Corns are smaller in size yet deeper, with a hard center and swollen surrounding area. On the other hand, calluses are relatively larger and usually grow on the pressure points. Both of these are painful and make it difficult to walk properly. 

It is usually considered a chronic condition that may reoccur even if handled appropriately; however, this does not apply to everyone with corns and calluses.

What can Help Relief or Alleviate Corns and Calluses:

  • Remove the thickened dead skin to sweep away the corn or calluse. Taking professional consultation is recommended for this trimming process. 
  • Salicylic acid and urea-based lotions or capsules are usually prescribed for cure.

5. Flat Feet:

Flat feet, a condition where the arches of the feet collapse inwards, are common among seniors. The consequences of flat feet include feeling discomfort, reduced mobility, and even pain.  Thankfully, there are solutions to improve foot function and keep your senior loved ones moving! 

What can help in senior foot care?

  • Orthotic inserts, specially designed shoe inserts that support the arches, can significantly improve comfort.
  • In some cases, physical therapy exercises that strengthen the muscles supporting the arch can also be beneficial.

6. Peripheral Arterial Disease (PAD):

Seniors are at an increased risk of developing Peripheral Arterial Disease (PAD). PAD is a condition developed due to narrowed arteries that restrict blood flow to the lower limbs. This can cause a variety of symptoms, including cramping or pain in the legs during activity, wounds on the feet or toes that heal slowly, and a noticeable difference in temperature between the two legs. Fortunately, managing PAD often involves lifestyle changes. Here’s how: 

Managing PAD:

  • Engaging in regular exercise to improve circulation and alleviate senior’s foot pain.
  • Meticulous foot care to prevent complications like infections.

7. Hammer Toe:

Hammer toe, a condition that causes a toe to bend abnormally, can impact seniors. This deformity, often affecting the middle joint, can develop due to wearing ill-fitting shoes for extended periods, arthritis, or other factors. Hammer toes can cause pain, irritation, and difficulty wearing shoes.

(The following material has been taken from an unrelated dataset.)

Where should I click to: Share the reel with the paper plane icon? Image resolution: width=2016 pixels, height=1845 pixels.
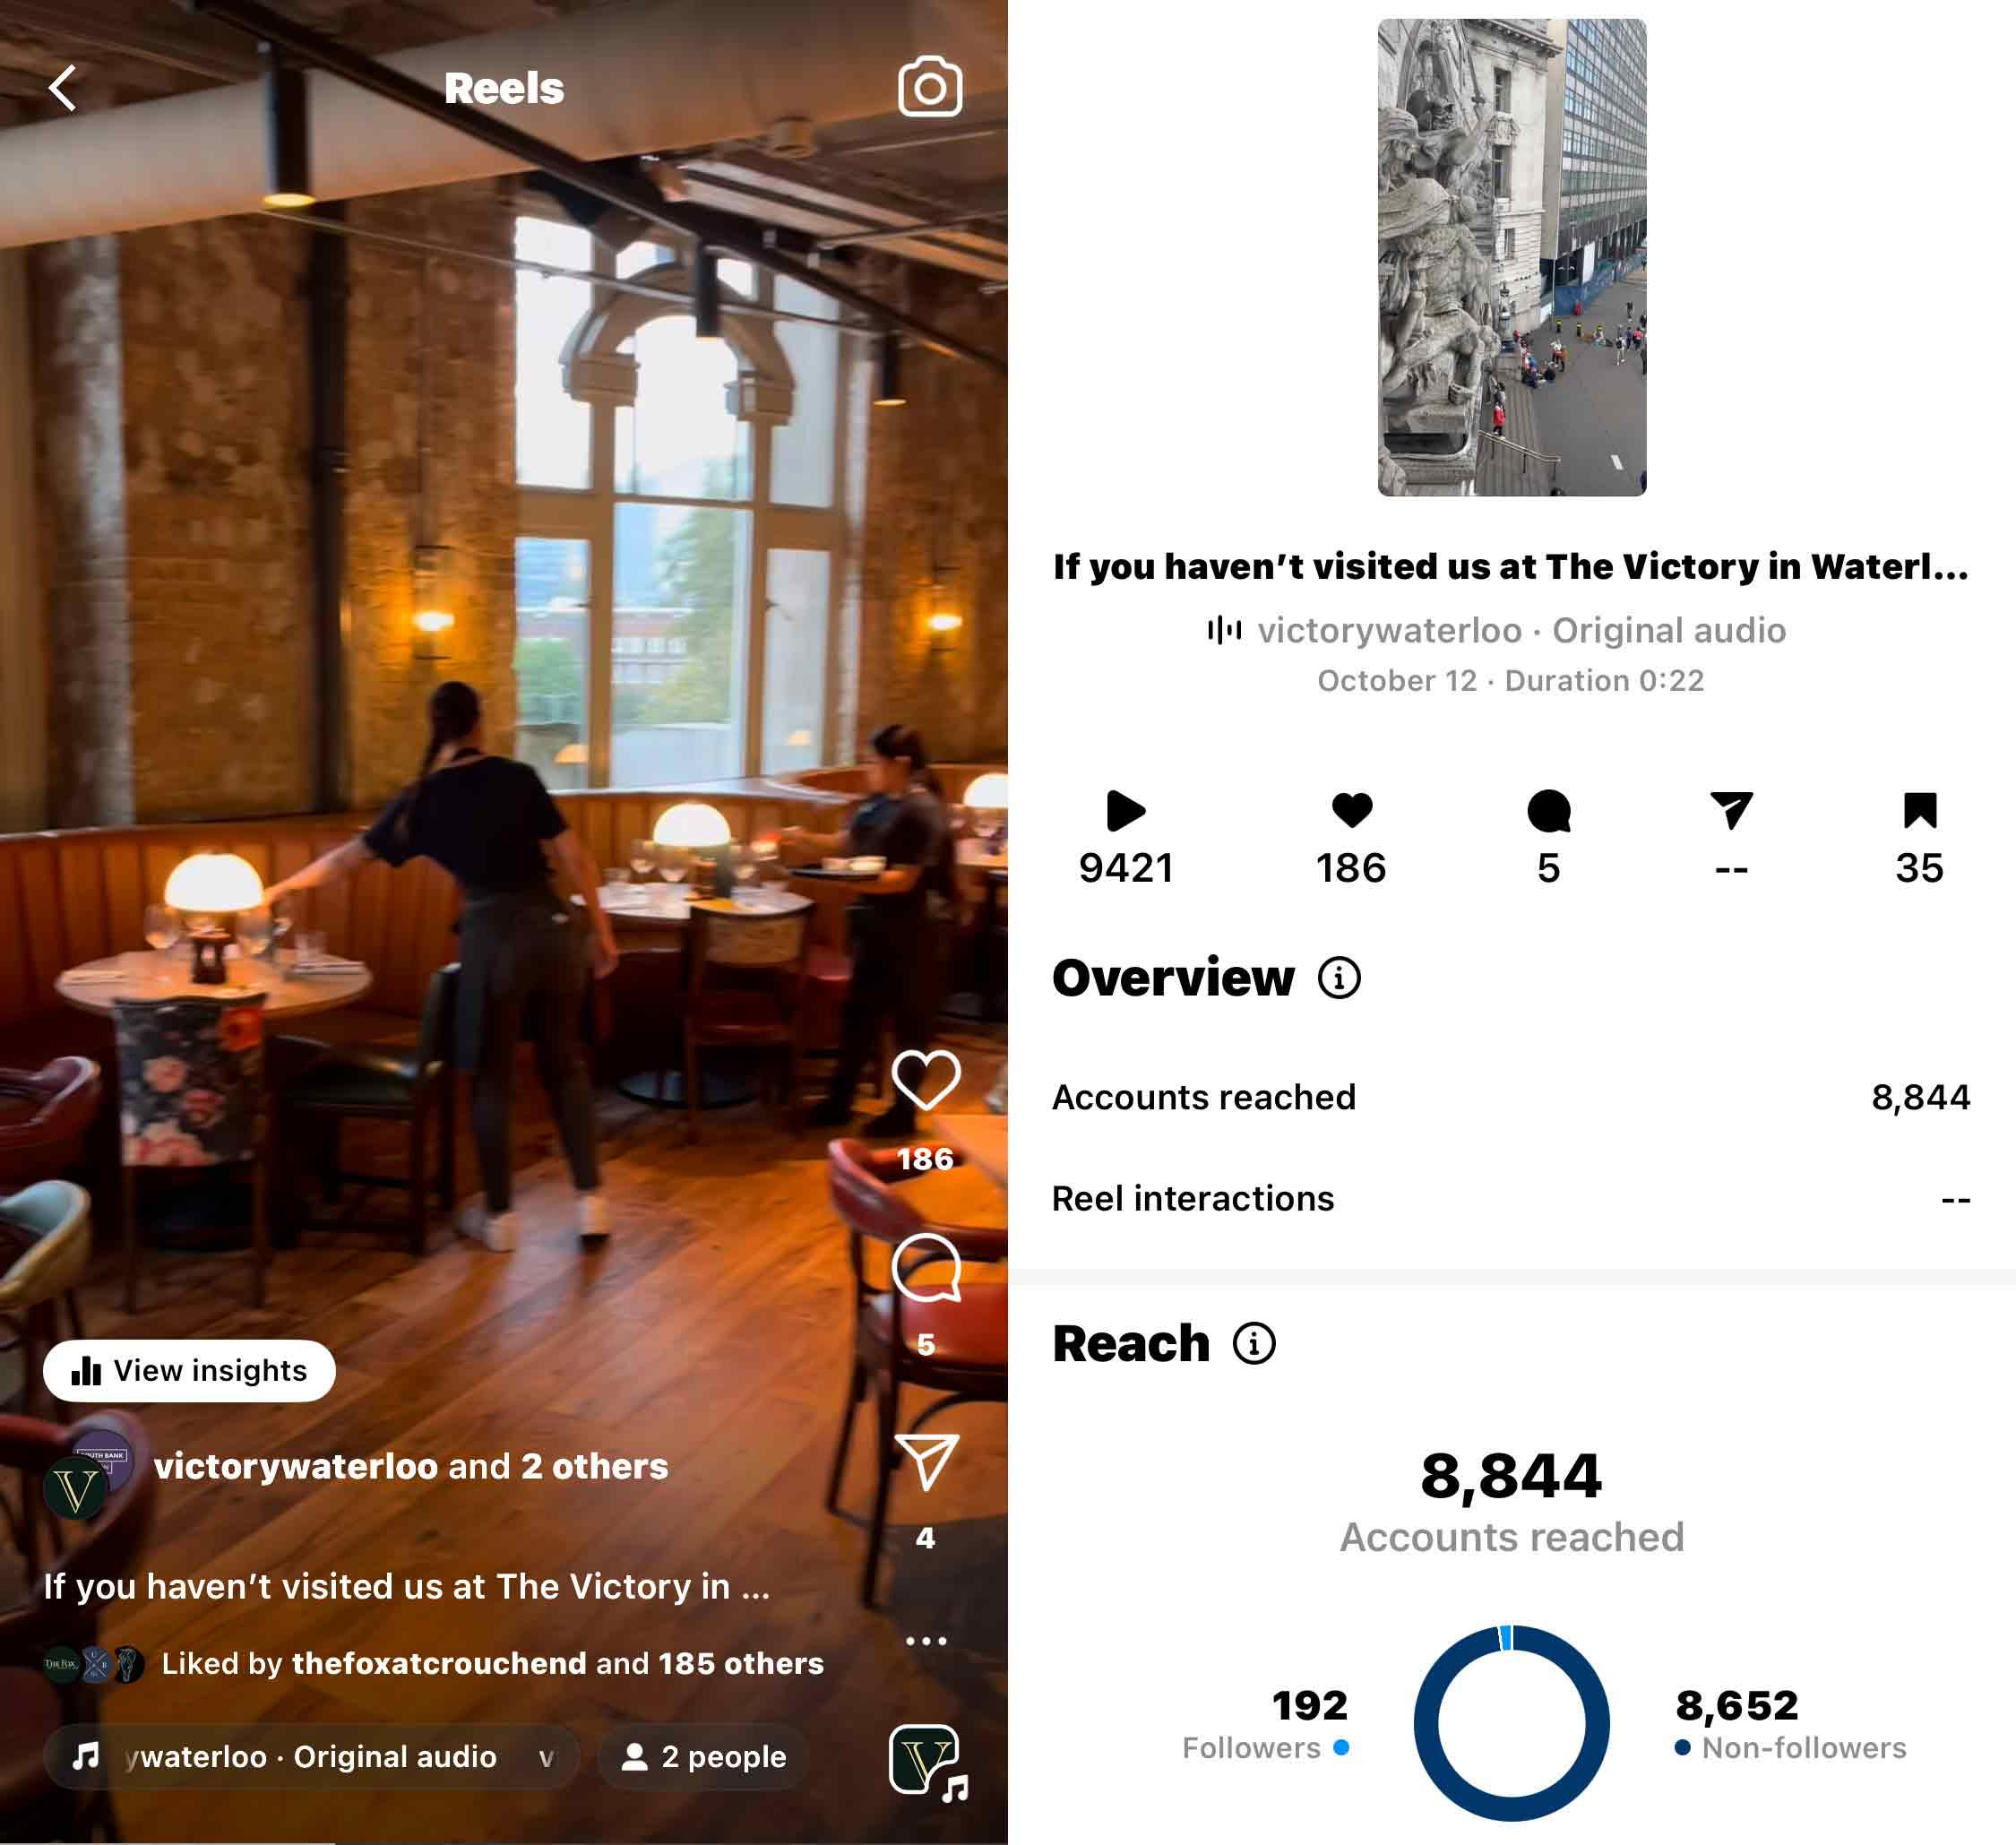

Things that help with Hammer Toe:

  • These treatments include toe splints, appropriate footwear with a deep toe box that allows for proper toe movement, and gentle toe-stretching exercises.
  •  In severe cases, surgery may be necessary for correction.

Final Thoughts

Foot problems are a common concern for seniors, but they don’t have to be a barrier to maintaining an active and fulfilling life. By providing necessary companionship for elderly and taking proactive steps, you can help your loved ones in preventing foot problems in old age.